Explainable Information Retrieval
July 23, half-day tutorial, on-site
Speakers:
Avishek Anand (Delft University of Technology) / Procheta Sen (University of Liverpool) / Sourav Saha (Indian Statistical Institute) / Manisha Verma (Amazon) / Mandar Mitra (Indian Statistical Institute)
Abstract:
This tutorial presents explainable information retrieval (ExIR), an emerging area focused on fostering responsible and trustworthy deployment of machine learning systems in the context of information retrieval. As the field has rapidly evolved in the past 4-5 years, numerous approaches have been proposed that focus on different access modes, stakeholders, and model development stages. This tutorial aims to introduce IR-centric notions, classification, and evaluation styles in ExIR, while focusing on IR-specific tasks such as ranking, text classification, and learning-to-rank systems. We will delve into method families and their adaptations to IR, extensively covering post-hoc methods, axiomatic and probing approaches, and recent advances in interpretability-by-design approaches. We will also discuss ExIR applications for different stakeholders, such as researchers, practitioners, and end-users, in contexts like web search, patent and legal search, and high-stakes decision-making tasks. To facilitate practical understanding, we will provide a hands-on session on applying ExIR methods, reducing the entry barrier for students, researchers, and practitioners alike.
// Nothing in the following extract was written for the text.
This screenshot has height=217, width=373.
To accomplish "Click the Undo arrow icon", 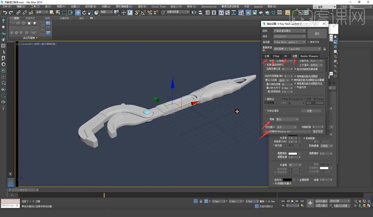I will coord(5,12).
Uncertainty Quantification for Text Classification
July 23, full-day tutorial, online only
Speakers:
Dell Zhang (Thomson Reuters Labs) / Murat Sensoy (Amazon Alexa AI) / Masoud Makrehchi (Thomson Reuters Labs) / Bilyana Taneva-Popova (Thomson Reuters Labs) / Lin Gui (King’s College London) / Yulan He (King’s College London)
Abstract:
This full-day tutorial introduces modern techniques for practical uncertainty quantification specifically in the context of multi-class and multi-label text classification. First, we explain the usefulness of estimating aleatoric uncertainty and epistemic uncertainty for text classification models. Then, we describe several state-of-the-art approaches to uncertainty quantification and analyze their scalability to big text data: Virtual Ensemble in GBDT, Bayesian Deep Learning (including Deep Ensemble, Monte-Carlo Dropout, Bayes by Backprop, and their generalization Epistemic Neural Networks), Evidential Deep Learning (including Prior Networks and Posterior Networks), as well as Distance Awareness (including Spectral-normalized Neural Gaussian Process and Deep Deterministic Uncertainty). Next, we talk about the latest advances in uncertainty quantification for pre-trained language models (including asking language models to express their uncertainty, interpreting uncertainties of text classifiers built on large-scale language models, uncertainty estimation in text generation, calibration of language models, and calibration for in-context learning). After that, we discuss typical application scenarios of uncertainty quantification in text classification (including in-domain calibration, cross-domain robustness, and novel class detection). Finally, we list popular performance metrics for the evaluation of uncertainty quantification effectiveness in text classification. Practical hands-on examples/exercises are provided to the attendees for them to experiment with different uncertainty quantification methods on a few real-world text classification datasets such as CLINC150.